Just off Lee Circle is a little slice of Columbia. Chances are you’ve driven by to take that shortcut to jump onto I-10. If so, you might have noticed the crowds that gather expectantly on the corner of Carondelet and Clio, waiting for the doors to open. They are counting the minutes to storm into Mais Arepas and to experience one of its namesake overstuffed South American specialties. And after you read about them, you probably will too.
Owner David Mantilla is a native of Columbia and moved to New Orleans in 2003. After Katrina he became a founding member of Baru Bistro & Tapas on Magazine Street. Building on this experience, in 2012 Mantilla left to open Mais Arepas, which has been going strong ever since.

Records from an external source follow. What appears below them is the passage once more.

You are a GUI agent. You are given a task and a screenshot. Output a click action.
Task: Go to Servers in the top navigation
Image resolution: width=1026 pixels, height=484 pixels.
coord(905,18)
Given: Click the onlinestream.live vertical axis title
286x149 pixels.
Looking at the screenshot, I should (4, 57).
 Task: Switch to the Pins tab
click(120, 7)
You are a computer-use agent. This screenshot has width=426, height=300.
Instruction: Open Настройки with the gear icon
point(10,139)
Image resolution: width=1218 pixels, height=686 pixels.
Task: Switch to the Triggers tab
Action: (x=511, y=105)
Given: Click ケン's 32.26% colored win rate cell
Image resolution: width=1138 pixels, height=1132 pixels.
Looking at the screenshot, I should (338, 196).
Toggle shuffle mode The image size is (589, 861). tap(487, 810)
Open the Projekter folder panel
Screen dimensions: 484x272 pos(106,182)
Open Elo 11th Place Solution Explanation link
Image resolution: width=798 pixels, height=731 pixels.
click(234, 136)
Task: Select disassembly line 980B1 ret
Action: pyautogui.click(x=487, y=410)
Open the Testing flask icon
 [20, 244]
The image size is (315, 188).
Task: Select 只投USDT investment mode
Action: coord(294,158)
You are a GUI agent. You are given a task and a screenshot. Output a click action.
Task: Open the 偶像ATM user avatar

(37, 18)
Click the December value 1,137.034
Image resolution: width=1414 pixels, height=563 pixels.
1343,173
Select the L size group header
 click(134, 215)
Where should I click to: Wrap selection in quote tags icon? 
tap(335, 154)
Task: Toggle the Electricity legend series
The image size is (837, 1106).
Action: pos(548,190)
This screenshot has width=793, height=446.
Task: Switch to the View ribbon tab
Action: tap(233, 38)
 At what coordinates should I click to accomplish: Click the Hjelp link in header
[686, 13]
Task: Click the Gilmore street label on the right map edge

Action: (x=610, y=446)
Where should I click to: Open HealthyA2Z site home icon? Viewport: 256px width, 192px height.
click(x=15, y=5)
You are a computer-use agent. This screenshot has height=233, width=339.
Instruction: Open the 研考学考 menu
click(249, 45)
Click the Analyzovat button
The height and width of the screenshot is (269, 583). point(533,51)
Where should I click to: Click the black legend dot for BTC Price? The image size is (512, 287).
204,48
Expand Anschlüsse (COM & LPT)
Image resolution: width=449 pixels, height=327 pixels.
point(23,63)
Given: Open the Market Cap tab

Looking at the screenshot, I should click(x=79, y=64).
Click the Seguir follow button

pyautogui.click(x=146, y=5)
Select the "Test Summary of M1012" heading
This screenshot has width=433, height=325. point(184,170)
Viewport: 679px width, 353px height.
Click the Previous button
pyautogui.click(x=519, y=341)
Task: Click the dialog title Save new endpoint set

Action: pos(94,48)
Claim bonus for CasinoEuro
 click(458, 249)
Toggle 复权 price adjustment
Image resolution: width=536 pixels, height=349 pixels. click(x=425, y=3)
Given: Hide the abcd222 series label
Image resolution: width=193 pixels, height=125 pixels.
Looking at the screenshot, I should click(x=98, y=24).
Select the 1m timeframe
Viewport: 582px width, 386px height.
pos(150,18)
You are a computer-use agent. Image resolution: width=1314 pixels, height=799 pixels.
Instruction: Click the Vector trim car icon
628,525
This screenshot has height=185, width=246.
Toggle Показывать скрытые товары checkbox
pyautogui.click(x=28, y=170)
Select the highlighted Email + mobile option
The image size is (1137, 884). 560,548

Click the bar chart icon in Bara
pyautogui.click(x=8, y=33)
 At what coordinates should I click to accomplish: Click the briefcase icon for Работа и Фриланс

For his solo venture, Mantilla puts the focus on arepas – white cornmeal cakes grilled to a toasty crisp exterior. A fundamental part of the Columbian food scene, there they are served for breakfast, lunch and dinner and are also a popular street food. Here they serve as the foundation for a number of artfully composed sandwich-like items. Try the Carnicera, made with grilled skirt steak, plantains, avocado and cranberry beans cooked down with pork belly. In the mood for something lighter? Try the Reina, stuffed with a chilled shredded chicken and avocado salad that gets some pop from lime and green peppers. Vegetarians have options as well, such as the Fanny made with plantains, avocado and melted mozzarella. “I wanted to build a short menu that was also very diverse around the arepa. Each one has a different main ingredient prepared in a different way,” Mantilla explains.
Augmenting each arepa is a small dish of coin-sized fried plantain chips and a choice of accompanying sauce. There is the traditional Hogau, a ruddy concoction of red onion, red pepper and achiote spice. The Chimichurri is made with fresh cilantro, olive oil and garlic and has a brighter touch. The “Pink Sauce” is akin to a remoulade, and the Aji is like a pico de gallo but with a finer consistency. Part of the fun is pairing the right sauce with the right arepa.
Mantilla also rounds out his menu with some hard-to-find specialties. One is the Ajiaco, an Andean potato soup made with chicken, corn, avocado and capers distinguished by guascas, a South American herb. Another is the Bandeja Paisa, the unofficial national dish of Columbia. It is a carnivore’s mixed-grill delight, featuring outside skirt steak, chorizo, chicharron just to name some of the components. “Any Columbian anywhere in the world will recognize this dish,” Mantilla says.
Their cocktail program puts an emphasis on freshness as well. Have a seat at the bar and you can peek down at the artful layout of ingredients that go into the drinks. “We squeeze limes and cut the produce every morning,” Mantilla says. “If you start with fresh ingredients it will taste amazing no matter the drink.” A case in point is the Caipirinha, a variant on the mojito made with cachaça.
Mais Arepas is a small restaurant and fills quickly. Early arrival will help get you a seat and they do take a limited number of reservations. It is also very popular with local chefs and the restaurant community in New Orleans – always a good sign.
Mais Arepas, 1200 Carondelet St., Uptown, 523-6247, L Tues – Sat, D Tues – Sun. Closed Mon.
MEET THE CHEFS
A love of food from home is what prompted Chef and Owner David Mantilla to open Mais Arepas. Originally from Cali, Columbia, Mantilla was one of the original partners in Baru Bistro & Tapas, a pioneering restaurant on Magazine Street that paved the way for a storm of tapas-style dining places that came after. In 2012 Mantilla broke away to do his own thing with a tight focus on Columbian cuisine and Mais Arepas was born and the local dining scene is all the much richer for it. “We work really hard here. But when you love what you do, you do well, always,” Mantilla says.
Baru Tapas is where David Mantilla got his start in the restaurant business. Not strictly Columbian, it nevertheless offers a wide range of pan-South American fusion style dishes, with a unique menu guaranteed to take diners in unexpected directions. Add to the mix a vibrant bar scene, and you have the makings of a seriously good time.